The 2010 Paris–Nice was the 68th running of the Paris–Nice cycling stage race, often known as the Race to the Sun. It started on 7 March and ended on 14 March in Nice and consisted of a prologue time-trial and seven stages. Alberto Contador of Spain won the race, regaining the title he had won in 2007. Alejandro Valverde finished second, but his results during 2010 were expunged as part of the terms of his suspension for involvement in the 2006 Operación Puerto doping case.

==Teams==

22 teams were invited to the 2010 Paris–Nice, including 16 of the 18 ProTour teams, and both teams that had lost that status at the end of the preceding season. The teams were:

==Route==

Stage characteristics and winners
| Stage | Date | Course | Distance | Type |  | Winner |
|---|---|---|---|---|---|---|
| P | 7 March | Montfort-l'Amaury | 8 km (5.0 mi) |  | Individual time trial | Lars Boom (NED) |
| 1 | 8 March | Saint-Arnoult-en-Yvelines to Contres | 201.5 km (125.2 mi) |  | Flat stage | Greg Henderson (NZL) |
| 2 | 9 March | Contres to Limoges | 201 km (125 mi) |  | Hilly stage | William Bonnet (FRA) |
| 3 | 10 March | Saint-Junien to Aurillac | 155 km (96 mi) |  | Hilly stage | Peter Sagan (SVK) |
| 4 | 11 March | Maurs to Mende | 173.5 km (107.8 mi) |  | Medium mountain stage | Alberto Contador (ESP) |
| 5 | 12 March | Pernes-les-Fontaines to Aix-en-Provence | 157 km (98 mi) |  | Hilly stage | Peter Sagan (SVK) |
| 6 | 13 March | Peynier to Tourrettes-sur-Loup | 220 km (140 mi) |  | Medium mountain stage | Xavier Tondo (ESP) |
| 7 | 14 March | Nice to Nice | 119 km (74 mi) |  | Mountain stage | Amaël Moinard (FRA) |

==Stages==

===Prologue===
- 7 March 2010 — Montfort-l'Amaury, 8 km, (ITT)

The course for the prologue time trial was a relatively simple 8 km out-and-back ride through Montfort-l'Amaury. It was almost entirely flat, with one small categorized climb, to award the first polka dot jersey, coming after 1.5 km. The course was not very technical, as it contained just two sharp turns.
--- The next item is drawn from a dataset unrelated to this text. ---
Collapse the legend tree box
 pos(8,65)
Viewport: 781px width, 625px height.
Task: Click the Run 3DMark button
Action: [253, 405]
Lars Boom and Peter Sagan, both former cyclo-cross specialists, posted strong times early in the day, with Boom 10 seconds the better of the two. Expecting to be beaten, Boom watched overall contenders like Levi Leipheimer, Alberto Contador, and defending champion Luis León Sánchez all fall short, giving the young Dutchman the win. Boom later said his cyclo-cross experience helped him, as the course covered several different types of terrain. The win gave Boom all four jerseys on the first podium - in his stead, Jens Voigt wore the green points jersey, Sagan the white youth classification jersey, and Alejandro Valverde the polka dot jersey for the mountains classification lead.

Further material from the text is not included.